*** Opening of Passage ***

EU Blue Card Germany Requirements and Salary Threshold 2026 (Ukraine)
Every year the EU Blue Card salary thresholds shift slightly upward, and 2026 is no exception. If you are a Ukrainian professional planning to apply — or already in Germany under §24 temporary protection — getting the threshold wrong by even a few hundred euros means an automatic rejection. Here is the full picture for 2026.
What the EU Blue Card Is and Why It Matters for Ukrainians
The EU Blue Card (§18g AufenthG) is a residence and work permit for highly qualified non-EU nationals. For Ukrainians currently living in Germany under temporary protection (§24), it represents the most direct route to long-term security.
The advantages over staying on §24 are substantial:
- Settlement permit (Niederlassungserlaubnis) after just 21 months with B1 German proficiency
- Freedom to change employers without prior authority approval after 12 months
- A three-month grace period if you lose your job
- Full credit toward German naturalization, which requires five years of total legal residence
Germany has an annual skilled worker shortage of roughly 400,000 positions. The Blue Card was specifically designed to attract and retain this talent — which means the administrative framework genuinely wants to approve applications that meet the criteria.
2026 Salary Thresholds: The Exact Numbers
The thresholds are calculated annually based on the pension contribution assessment ceiling (Beitragsbemessungsgrenze) and took effect on January 1, 2026.
| Category | Gross Annual Salary | Gross Monthly |
|---|---|---|
| Standard occupations | €50,700 | €4,225 |
| Shortage occupations | €45,934.20 | €3,827.85 |
| Recent graduates (degree within last 3 years) | €45,934.20 | €3,827.85 |
| IT specialists (Experience Pillar, no degree required) | €45,934.20 | €3,827.85 |
The lower threshold applies to shortage occupations and recent graduates. The difference of roughly €4,766 per year is not trivial — it determines whether a borderline salary qualifies.

*** Close of Passage ***
*** Opening of Dataset extract ***

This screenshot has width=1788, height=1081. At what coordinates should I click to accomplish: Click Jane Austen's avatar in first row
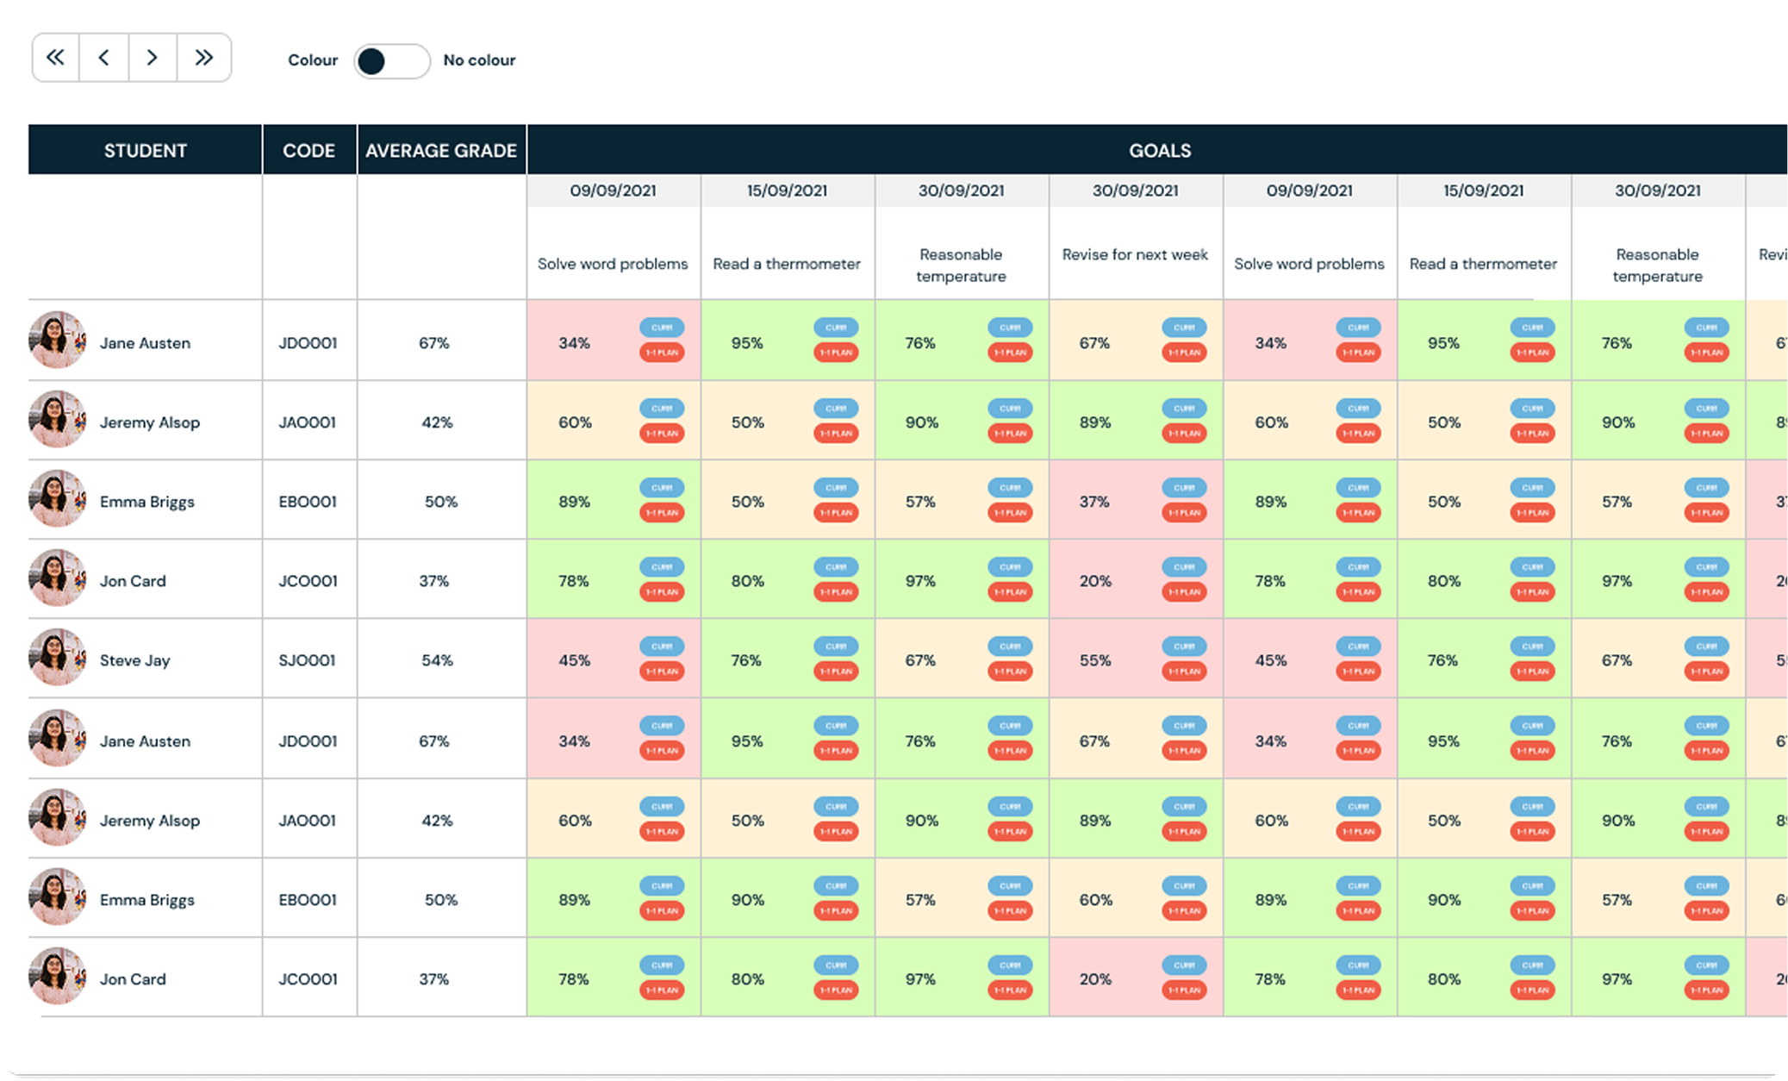pos(57,341)
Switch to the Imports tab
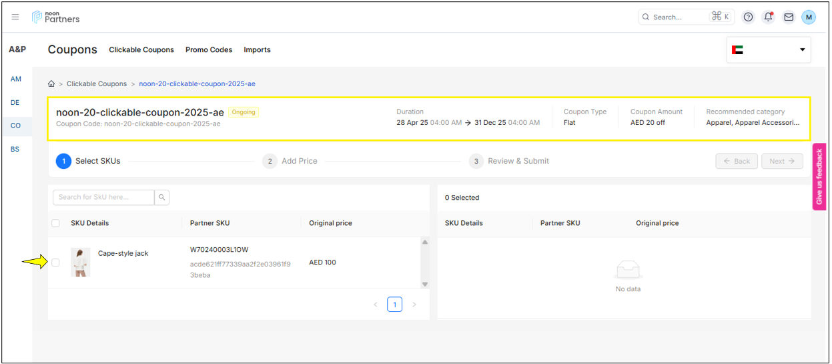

*** Close of Dataset extract ***

(Things to do):
1 - According to the EU Blue Card article, what is the 2026 gross annual salary threshold for standard occupations?
2 - Write the next part of the EU Blue Card article, picking up after its final sentence.

(Numbered answers):
1 - €50,700

2 -
The 2026 Shortage Occupation List
Whether your salary threshold is €50,700 or €45,934.20 hinges on whether your role appears on Germany's shortage occupation list. In 2026, the following categories qualify for the lower threshold:
- STEM professionals: mathematicians, physicists, architects, natural scientists
- IT professionals: software developers, data engineers, systems analysts (note: IT specialists can also use the degree-free Experience Pillar route)
- Healthcare: doctors, dentists, pharmacists, nurses, and other medical professionals
- Education: school teachers, vocational educators, childcare professionals
- Engineering: civil, electrical, mechanical, and industrial engineers
- Management: managers in manufacturing, mining, construction, and logistics
For a Ukrainian IT engineer earning €48,000, the standard threshold would mean rejection, but the shortage occupation threshold makes that salary eligible. Knowing which list applies to your role before signing the contract is essential.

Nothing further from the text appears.